FOREWORD

It’s easy to forget that the pleasure of a good scratch usually depends on the quality of the original itch. Some itches are simple, shallow affairs – barely thought of and thoughtlessly flicked away. But some itches are resistant to easy friction – maddeningly persistent, multi-layered affairs that will only eventually yield to attacks from all sides. And scratching a self-inflicted itch might be one definition of the quiz show, or at least one explanation of their durable popularity; in a world of unappeasable irritations here is one that we know, with certainty, will pass. An episode of Round Britain Quiz, for example, should offer eight really top-class itches per episode, thoughtfully contrived to make it no simple matter to achieve relief. In some cases, for some people at some particular times, it may even turn out to be practically impossible – as fruitless an endeavour as scratching your right elbow with your right hand – and someone else will have to step in and help.

For the last 12 years that’s been me, the latest in a long line of presenters whose task it has been to put RBQ contestants into a state of mild cerebral misery and then get them out of it again.

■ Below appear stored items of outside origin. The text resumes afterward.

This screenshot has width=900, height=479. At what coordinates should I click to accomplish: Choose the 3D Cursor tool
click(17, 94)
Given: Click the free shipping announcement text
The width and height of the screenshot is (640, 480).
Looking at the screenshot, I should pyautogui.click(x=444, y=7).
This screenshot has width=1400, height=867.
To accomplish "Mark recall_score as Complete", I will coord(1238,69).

And it’s a long line of presenters because Round Britain Quiz is, by some distance, the longest running quiz on the air, certainly in this country and probably anywhere. Exactly how old it is depends on whether you include its immediate predecessor – The Transatlantic Quiz, a wartime, alliance-boosting collaboration with the Blue Network in New York, which introduced itself as an ‘unrehearsed, spontaneous programme … carried on across 3,000 miles of ocean and brought to you by short wave transcription’. When the Sterling Crisis of 1947 threatened the survival of this transatlantic co-production, Norman Collins, then Controller of the Light Programme (also commissioner of another of Radio 4’s most venerable programmes – Woman’s Hour) was clearly anxious to avoid a break. ‘While we have been waiting for the Treasury and the Bank of England to make up their minds about dollars,’ he wrote in September of that year, ‘time has been running very short and if we are to maintain continuity with the “Quiz” – and for a variety of reasons I am extremely anxious that this should be so – the first “Trans-Britain Quiz” should be on the air on Sunday, November 2nd.’ After some dithering over the title – both ‘Trans-Britain Quiz’ and ‘Cross-Country Quiz’ were contenders for a while – Round Britain Quiz was approved, with the famously peppery Gilbert Harding as the first travelling quiz-master and Lionel Hale continuing his role as the London question setter.

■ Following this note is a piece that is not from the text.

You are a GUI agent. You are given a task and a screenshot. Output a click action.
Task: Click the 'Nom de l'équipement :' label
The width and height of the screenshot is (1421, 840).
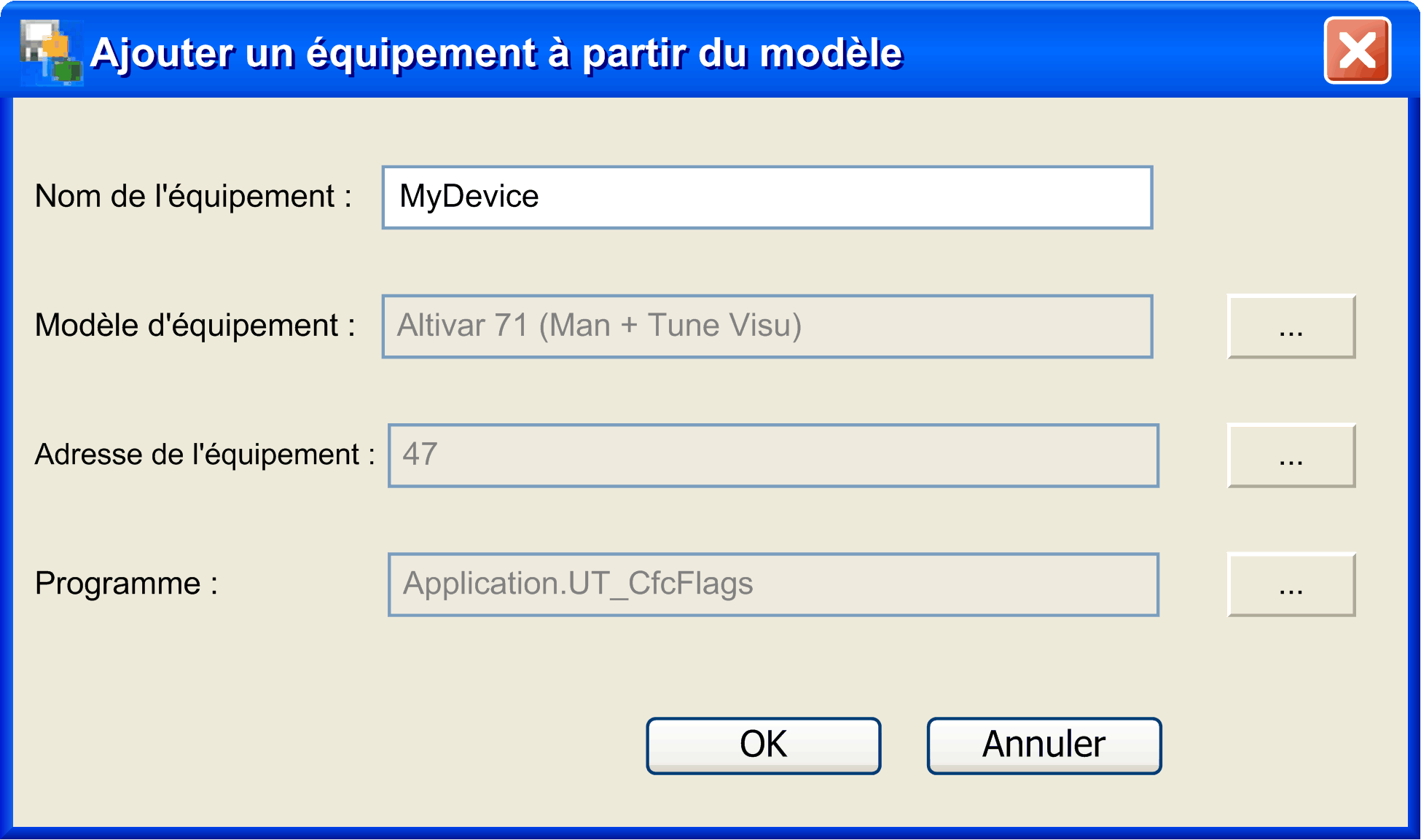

The programme retained the dual studio, dual quiz-master format, with a regular London team competing each week with different regional teams from around the country. And there was a faint but distinct sense of metropolitan condescension in Collins’s brief to his producers: ‘the general guiding line about questions should, I think, be that all questions directed to the permanent team in London should be entirely general and that questions from the team in London to the Regional team should be general with a flavouring (say two questions among the lot) of Regional reference.’ Interestingly, in the foreword to a predecessor of this book – published in 1950 – one of the regular London contestants, the equally peppery D. W. Brogan, implies that a lofty impartiality was not expected of the local quiz-master, writing of him as ‘watching with jealous care over the interests of his team’. Over the years the essential nature of the quiz – tough questions couched in a cryptic manner – has remained the same as production methods changed. These days each series is recorded over a long weekend at a country house somewhere in the British Isles, the contestants gathering from all corners of the country like the cast of an Agatha Christie murder mystery, to face-off across a hotel conference room during the day and compare their wounds in a hotel dining room in the evening.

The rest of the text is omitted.